Furthermore, two HPV DNAs of different types are able to cross-hybridize under non-stringent hybridization conditions, which are defined as approximately 35.degree. C. or more below the melting temperature of a perfectly base-paired double-stranded DNA-DNA hybrid (conveniently written as T.sub.m -35.degree. or more), using such hybridization probes. Similarly, an HPV DNA of one type is able to cross-hybridize with an HPV RNA of another type by hybridization under non-stringent hybridization conditions which are defined as approximately 35.degree. C. or more below the melting temperature of a perfectly based-paired double-stranded DNA-RNA hybrid (conveniently written as T.sub.m -35.degree. C. or more), using such hybridization probes. Further, two HPV RNAs of different types are able to cross-hybridize under non-stringent hybridization conditions, which are defined as approximately 35.degree. C. or more below the melting temperature of a perfectly based-paired double-stranded RNA-RNA hybrid (conveniently written as T.sub.m -35.degree. C. or more), using such hybridization probes (see Anderson, L. M. et al, Nucleic Acid Hybridization, pages 73-111, Eds. B. D. Hames and S. J. Higgins, I.R.L. Press, Oxford, England and Washington, D.C., USA (1985)).

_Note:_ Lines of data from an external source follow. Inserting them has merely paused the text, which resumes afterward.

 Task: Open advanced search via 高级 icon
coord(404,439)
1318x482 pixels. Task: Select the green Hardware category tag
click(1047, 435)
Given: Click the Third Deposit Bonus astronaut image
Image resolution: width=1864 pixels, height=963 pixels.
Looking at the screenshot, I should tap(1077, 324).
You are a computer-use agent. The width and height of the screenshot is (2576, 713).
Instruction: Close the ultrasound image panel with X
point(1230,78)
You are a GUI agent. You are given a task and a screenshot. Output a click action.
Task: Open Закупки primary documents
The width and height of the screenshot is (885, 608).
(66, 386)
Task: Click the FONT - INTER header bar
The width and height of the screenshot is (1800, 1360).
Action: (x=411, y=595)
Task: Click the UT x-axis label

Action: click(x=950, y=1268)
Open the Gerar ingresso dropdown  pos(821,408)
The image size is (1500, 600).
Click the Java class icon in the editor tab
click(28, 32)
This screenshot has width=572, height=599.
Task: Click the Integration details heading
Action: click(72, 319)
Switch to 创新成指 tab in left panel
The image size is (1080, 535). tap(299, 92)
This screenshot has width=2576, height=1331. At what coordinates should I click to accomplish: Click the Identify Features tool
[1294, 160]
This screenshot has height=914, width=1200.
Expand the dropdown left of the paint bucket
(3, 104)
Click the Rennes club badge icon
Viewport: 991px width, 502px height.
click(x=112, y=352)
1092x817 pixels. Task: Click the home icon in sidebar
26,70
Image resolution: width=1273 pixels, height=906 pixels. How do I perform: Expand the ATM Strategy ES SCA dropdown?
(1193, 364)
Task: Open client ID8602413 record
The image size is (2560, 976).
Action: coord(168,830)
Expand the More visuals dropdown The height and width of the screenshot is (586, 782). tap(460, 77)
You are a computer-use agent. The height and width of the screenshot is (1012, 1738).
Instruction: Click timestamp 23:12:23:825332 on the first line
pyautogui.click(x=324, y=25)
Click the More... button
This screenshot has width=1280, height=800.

The melting temperatures of DNA-DNA, DNA-RNA and RNA-RNA hybrids of the same nucleotide sequences may be different in various chemical environments. The effect of various compounds on the relative melting temperatures of these various hybrids has been studied for several agents. For example, it is well known that increasing the concentration of formamide differentially destabilizes DNA-DNA hybrids more than DNA-RNA hybrids so that at high concentrations of formamide, such as 80% (v/v), a DNA-RNA hybrid may have a significantly higher melting temperature than a DNA-DNA hybrid of the same nucleotide sequence.
As discussed above, the melting temperature of a DNA-DNA hybrid can be predicted as described in Anderson, L. M. et al, Nucleic Acid Hybridization, pages 73-111, Eds. B. D. Hames and S. J. Higgins, I.R.L. Press, Oxford, England and Washington, D.C., USA (1985)). Further, the melting temperature of a DNA-DNA hybrid can be empirically determined as described in Howley, P. et al, J. Biochem., 254: 4876 (1979). The melting temperature of a DNA-RNA hybrid and a RNA-RNA hybrid can also be determined by means well known in the art.
Thus, it is possible to test a tissue sample for the presence of HPV DNA or RNA in general and/or a particular HPV DNA or RNA type by nucleic acid hybridization depending upon what conditions, i.e., stringent or non-stringent, are employed for hybridization.